Our elected officials need to make chronic illness part of the health care reform conversation. Right now, our health care system is comprised of two layers. We have a layer of emergency and traumatic care, and we have a fragmented layer of various types of health care providers and specialists. Between those two layers, we need a new layer that’s defined, credentialed and committed to preventing and reversing chronic illness. This requires a new kind of doctor – a prevention specialist who is board certified in functional medicine.

This is how you make people healthier. This is how you reduce reliance on prescription drugs. This is how you reduce health care costs. This is how you reduce health insurance premiums.

If we’re really going to reform health care, we need to change the conversation.

About Dr. James Proodian

Dr. James Proodian is an accomplished chiropractic physician, health educator, and professional public speaker who founded Proodian Healthcare Family of Companies to help people feel better, function better, and live longer. His expertise is in identifying clinical imbalances and restoring the body to health and functionality. Contact: jproodian@naturalhc.com or (732) 222‑2219.

2 thoughts on “To Truly Reform Health Care, We Need to Change the Conversation

  1. Hi Dr. Proodian,

    Currently, no nutrition oriented classes are required to get a Harvard medical degree. https://hms.harvard.edu/departments/medical-education/md-programs/new-pathway-np/course-and-examination-requirements-md-degree

    The same holds true for over 70 percent of other medical schools in the nation. [Kelly M. Admas, Martin Kohlmeier, and Steven H. Zeisel, “Status of Nutrition Education in Medical Schools,” American Journal of Clinical Nutrition 83, no.4(2006): 941S-4S.
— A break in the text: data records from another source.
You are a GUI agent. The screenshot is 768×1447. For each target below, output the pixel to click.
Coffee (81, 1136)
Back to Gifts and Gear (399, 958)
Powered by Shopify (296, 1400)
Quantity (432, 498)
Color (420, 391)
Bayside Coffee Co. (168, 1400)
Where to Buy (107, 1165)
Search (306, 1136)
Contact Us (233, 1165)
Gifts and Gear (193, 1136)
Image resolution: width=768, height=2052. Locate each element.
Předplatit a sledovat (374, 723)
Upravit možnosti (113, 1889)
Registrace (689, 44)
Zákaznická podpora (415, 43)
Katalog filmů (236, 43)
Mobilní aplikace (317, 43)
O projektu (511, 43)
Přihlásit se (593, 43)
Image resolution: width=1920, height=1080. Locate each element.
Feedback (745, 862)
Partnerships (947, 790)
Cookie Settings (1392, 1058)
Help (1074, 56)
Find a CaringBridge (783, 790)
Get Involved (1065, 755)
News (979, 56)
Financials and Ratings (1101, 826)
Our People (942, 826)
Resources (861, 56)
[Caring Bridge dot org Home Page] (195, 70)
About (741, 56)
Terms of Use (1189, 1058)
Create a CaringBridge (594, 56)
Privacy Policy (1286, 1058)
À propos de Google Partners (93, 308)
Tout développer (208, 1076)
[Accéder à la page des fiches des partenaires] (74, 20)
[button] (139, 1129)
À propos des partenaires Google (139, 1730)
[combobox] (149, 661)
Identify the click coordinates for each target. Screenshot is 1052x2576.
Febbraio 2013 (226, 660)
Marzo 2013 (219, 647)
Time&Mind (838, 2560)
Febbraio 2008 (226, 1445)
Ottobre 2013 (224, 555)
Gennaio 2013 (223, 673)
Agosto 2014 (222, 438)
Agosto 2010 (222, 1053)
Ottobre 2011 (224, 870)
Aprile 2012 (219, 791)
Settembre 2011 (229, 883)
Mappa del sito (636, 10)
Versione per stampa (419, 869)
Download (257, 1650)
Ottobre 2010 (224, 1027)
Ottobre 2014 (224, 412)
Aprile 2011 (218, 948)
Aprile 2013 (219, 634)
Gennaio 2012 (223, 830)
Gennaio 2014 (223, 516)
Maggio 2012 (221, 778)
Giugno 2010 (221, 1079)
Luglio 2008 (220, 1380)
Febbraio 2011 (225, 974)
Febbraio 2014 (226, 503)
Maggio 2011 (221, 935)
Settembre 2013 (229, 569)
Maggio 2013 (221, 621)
    Since the root of nearly all disease and illness is inflammation, we should change the conversation around reducing inflammation in our bodies. There is a reason that childhood diabetes has tripled in the last 20 years and two out of three adults are overweight / obese.

    Gee, how can we change this…? Perhaps the food we eat can play an important role? Our health is being eroded by the USDA Food Guide… http://www.earlytorise.com/our-no-hassle-plan-for-healthy-living/sold-to-the-highest-bidder-the-fatally-flawed-food-pyramid/

    I think the conversation needs to begin with education. Seek out people and experts that have done the research and training in what healthy nutrition can do for you!

  2. Thanks Dave great information you shared. My tag for my education programs is “Health Literacy is the Key to Longevity” and being better educated is what is so lacking. Our medical system is trained in “emergency and traumatic care”. The type of healthcare reform that is so needed is to look within the system and address that not all doctors are equipped for all conditions.